Exercise brief:
Search the records that follow and extract every line containing the string "computer".

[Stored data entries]
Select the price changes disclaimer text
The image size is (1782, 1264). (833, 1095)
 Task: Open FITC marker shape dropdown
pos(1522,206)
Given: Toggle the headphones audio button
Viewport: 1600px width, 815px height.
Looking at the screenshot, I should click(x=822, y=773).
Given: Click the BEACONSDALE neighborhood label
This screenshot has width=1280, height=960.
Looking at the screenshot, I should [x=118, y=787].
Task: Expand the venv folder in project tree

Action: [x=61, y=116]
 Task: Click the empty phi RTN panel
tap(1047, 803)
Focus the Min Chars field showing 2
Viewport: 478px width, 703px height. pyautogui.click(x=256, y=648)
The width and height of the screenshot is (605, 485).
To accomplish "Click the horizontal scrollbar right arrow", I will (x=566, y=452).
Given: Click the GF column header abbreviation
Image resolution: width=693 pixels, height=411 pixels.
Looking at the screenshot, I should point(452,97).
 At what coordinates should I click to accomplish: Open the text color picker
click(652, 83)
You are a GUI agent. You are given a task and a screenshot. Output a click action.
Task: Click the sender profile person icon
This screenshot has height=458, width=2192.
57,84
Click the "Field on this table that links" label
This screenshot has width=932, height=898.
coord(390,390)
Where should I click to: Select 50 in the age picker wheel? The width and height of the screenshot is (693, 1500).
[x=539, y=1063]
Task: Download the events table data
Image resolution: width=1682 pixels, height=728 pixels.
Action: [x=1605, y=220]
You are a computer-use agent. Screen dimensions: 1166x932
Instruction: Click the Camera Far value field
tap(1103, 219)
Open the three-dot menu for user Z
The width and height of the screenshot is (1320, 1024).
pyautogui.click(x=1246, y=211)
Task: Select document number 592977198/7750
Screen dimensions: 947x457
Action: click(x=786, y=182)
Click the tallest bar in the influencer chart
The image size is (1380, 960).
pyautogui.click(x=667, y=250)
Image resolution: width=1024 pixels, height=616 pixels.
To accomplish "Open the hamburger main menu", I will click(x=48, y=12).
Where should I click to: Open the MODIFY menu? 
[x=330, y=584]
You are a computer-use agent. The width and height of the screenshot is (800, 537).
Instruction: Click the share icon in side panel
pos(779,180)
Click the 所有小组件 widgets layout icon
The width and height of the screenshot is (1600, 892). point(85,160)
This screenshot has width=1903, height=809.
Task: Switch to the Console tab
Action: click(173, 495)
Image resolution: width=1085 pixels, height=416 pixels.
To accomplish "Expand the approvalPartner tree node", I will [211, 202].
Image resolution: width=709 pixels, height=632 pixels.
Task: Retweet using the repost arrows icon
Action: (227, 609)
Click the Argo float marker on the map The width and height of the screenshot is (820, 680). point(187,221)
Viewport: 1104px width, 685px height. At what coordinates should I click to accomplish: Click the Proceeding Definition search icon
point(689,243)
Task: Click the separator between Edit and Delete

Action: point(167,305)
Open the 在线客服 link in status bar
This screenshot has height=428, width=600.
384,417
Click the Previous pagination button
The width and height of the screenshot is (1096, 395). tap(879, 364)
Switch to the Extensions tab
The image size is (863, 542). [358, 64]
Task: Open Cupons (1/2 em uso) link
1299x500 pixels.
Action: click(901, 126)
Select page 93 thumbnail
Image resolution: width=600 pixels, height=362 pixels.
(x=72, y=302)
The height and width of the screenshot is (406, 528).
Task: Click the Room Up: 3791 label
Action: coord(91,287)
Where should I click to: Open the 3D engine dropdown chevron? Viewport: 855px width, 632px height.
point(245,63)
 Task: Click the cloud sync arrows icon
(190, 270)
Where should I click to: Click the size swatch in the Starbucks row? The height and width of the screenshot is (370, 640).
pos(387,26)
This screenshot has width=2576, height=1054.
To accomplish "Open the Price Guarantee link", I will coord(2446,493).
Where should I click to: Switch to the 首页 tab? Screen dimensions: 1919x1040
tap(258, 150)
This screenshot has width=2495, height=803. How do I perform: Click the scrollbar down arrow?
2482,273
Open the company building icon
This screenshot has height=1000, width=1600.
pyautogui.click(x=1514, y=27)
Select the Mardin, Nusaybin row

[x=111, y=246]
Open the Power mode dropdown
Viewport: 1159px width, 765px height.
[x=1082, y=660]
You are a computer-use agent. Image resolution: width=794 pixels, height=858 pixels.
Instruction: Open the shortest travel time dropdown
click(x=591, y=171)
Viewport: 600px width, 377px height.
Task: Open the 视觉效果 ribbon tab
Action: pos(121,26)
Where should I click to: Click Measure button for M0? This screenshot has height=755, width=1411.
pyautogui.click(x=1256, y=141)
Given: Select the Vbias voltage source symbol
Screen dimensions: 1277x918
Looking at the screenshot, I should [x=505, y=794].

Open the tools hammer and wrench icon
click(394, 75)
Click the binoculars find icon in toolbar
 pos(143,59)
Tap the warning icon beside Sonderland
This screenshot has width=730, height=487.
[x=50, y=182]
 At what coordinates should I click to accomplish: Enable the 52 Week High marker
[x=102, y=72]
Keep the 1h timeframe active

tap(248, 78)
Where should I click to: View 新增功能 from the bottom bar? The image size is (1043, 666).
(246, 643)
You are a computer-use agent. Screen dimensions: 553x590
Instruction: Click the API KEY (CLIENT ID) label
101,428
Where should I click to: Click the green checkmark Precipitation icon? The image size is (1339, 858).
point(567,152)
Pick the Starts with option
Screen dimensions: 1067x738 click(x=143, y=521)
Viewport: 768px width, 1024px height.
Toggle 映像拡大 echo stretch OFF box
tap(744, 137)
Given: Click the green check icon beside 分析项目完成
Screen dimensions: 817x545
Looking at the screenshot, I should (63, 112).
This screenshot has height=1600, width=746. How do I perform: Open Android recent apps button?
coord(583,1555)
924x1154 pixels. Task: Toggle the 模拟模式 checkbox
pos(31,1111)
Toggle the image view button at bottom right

Solution for this task:
You are a computer-use agent. Screen dimensions: 1166x932
You are a computer-use agent. The width and height of the screenshot is (800, 537).
You are a computer-use agent. Image resolution: width=794 pixels, height=858 pixels.
You are a computer-use agent. Screen dimensions: 553x590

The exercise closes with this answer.